**Request**
Rewrite the rows below, changing every "Output a click action" to "Return a single click action" and keeping everything else the same.
......
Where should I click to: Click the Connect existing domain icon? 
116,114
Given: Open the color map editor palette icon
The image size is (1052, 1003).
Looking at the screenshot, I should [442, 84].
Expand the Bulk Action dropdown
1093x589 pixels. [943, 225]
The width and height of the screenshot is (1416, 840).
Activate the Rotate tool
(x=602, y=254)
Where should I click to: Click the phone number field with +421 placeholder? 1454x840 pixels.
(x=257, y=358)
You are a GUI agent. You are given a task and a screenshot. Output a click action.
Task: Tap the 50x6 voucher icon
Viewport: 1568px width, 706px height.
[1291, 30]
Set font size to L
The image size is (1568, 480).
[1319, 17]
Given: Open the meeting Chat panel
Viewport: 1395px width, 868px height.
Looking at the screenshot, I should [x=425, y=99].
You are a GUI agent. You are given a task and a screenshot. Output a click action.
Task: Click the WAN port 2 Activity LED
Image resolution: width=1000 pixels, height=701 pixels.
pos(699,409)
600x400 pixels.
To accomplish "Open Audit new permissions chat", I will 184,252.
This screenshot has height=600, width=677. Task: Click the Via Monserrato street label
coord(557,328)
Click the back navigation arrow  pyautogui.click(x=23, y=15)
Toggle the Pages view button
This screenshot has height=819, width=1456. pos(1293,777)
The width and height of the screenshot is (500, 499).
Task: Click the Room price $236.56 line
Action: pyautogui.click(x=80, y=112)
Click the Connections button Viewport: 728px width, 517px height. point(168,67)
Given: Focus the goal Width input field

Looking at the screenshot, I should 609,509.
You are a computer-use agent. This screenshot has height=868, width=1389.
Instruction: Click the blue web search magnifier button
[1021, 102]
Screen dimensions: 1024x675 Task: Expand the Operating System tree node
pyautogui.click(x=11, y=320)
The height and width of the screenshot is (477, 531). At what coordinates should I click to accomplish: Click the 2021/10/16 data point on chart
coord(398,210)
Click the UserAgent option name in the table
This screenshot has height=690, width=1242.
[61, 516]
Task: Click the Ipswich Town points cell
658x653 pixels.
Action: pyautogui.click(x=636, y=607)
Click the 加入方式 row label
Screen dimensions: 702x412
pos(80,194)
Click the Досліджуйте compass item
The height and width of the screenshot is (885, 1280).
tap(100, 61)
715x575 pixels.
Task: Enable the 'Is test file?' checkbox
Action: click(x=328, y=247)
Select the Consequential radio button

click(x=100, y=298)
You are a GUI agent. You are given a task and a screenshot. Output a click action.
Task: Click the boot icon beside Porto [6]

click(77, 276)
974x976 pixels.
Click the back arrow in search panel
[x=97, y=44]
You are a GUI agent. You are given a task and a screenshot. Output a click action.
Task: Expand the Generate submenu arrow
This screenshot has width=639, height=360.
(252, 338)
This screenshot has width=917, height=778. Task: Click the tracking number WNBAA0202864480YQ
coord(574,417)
......
**Solution**
Where should I click to: Click the Connect existing domain icon? 
116,114
Given: Open the color map editor palette icon
The image size is (1052, 1003).
Looking at the screenshot, I should [442, 84].
Expand the Bulk Action dropdown
1093x589 pixels. [943, 225]
The width and height of the screenshot is (1416, 840).
Activate the Rotate tool
(x=602, y=254)
Where should I click to: Click the phone number field with +421 placeholder? 1454x840 pixels.
(x=257, y=358)
You are a GUI agent. You are given a task and a screenshot. Return a single click action.
Task: Tap the 50x6 voucher icon
Viewport: 1568px width, 706px height.
[1291, 30]
Set font size to L
The image size is (1568, 480).
[1319, 17]
Given: Open the meeting Chat panel
Viewport: 1395px width, 868px height.
Looking at the screenshot, I should [x=425, y=99].
You are a GUI agent. You are given a task and a screenshot. Return a single click action.
Task: Click the WAN port 2 Activity LED
Image resolution: width=1000 pixels, height=701 pixels.
pos(699,409)
600x400 pixels.
To accomplish "Open Audit new permissions chat", I will 184,252.
This screenshot has height=600, width=677. Task: Click the Via Monserrato street label
coord(557,328)
Click the back navigation arrow  pyautogui.click(x=23, y=15)
Toggle the Pages view button
This screenshot has height=819, width=1456. pos(1293,777)
The width and height of the screenshot is (500, 499).
Task: Click the Room price $236.56 line
Action: pyautogui.click(x=80, y=112)
Click the Connections button Viewport: 728px width, 517px height. point(168,67)
Given: Focus the goal Width input field

Looking at the screenshot, I should 609,509.
You are a computer-use agent. This screenshot has height=868, width=1389.
Instruction: Click the blue web search magnifier button
[1021, 102]
Screen dimensions: 1024x675 Task: Expand the Operating System tree node
pyautogui.click(x=11, y=320)
The height and width of the screenshot is (477, 531). At what coordinates should I click to accomplish: Click the 2021/10/16 data point on chart
coord(398,210)
Click the UserAgent option name in the table
This screenshot has height=690, width=1242.
[61, 516]
Task: Click the Ipswich Town points cell
658x653 pixels.
Action: pyautogui.click(x=636, y=607)
Click the 加入方式 row label
Screen dimensions: 702x412
pos(80,194)
Click the Досліджуйте compass item
The height and width of the screenshot is (885, 1280).
tap(100, 61)
715x575 pixels.
Task: Enable the 'Is test file?' checkbox
Action: click(x=328, y=247)
Select the Consequential radio button

click(x=100, y=298)
You are a GUI agent. You are given a task and a screenshot. Return a single click action.
Task: Click the boot icon beside Porto [6]

click(77, 276)
974x976 pixels.
Click the back arrow in search panel
[x=97, y=44]
You are a GUI agent. You are given a task and a screenshot. Return a single click action.
Task: Expand the Generate submenu arrow
This screenshot has width=639, height=360.
(252, 338)
This screenshot has width=917, height=778. Task: Click the tracking number WNBAA0202864480YQ
coord(574,417)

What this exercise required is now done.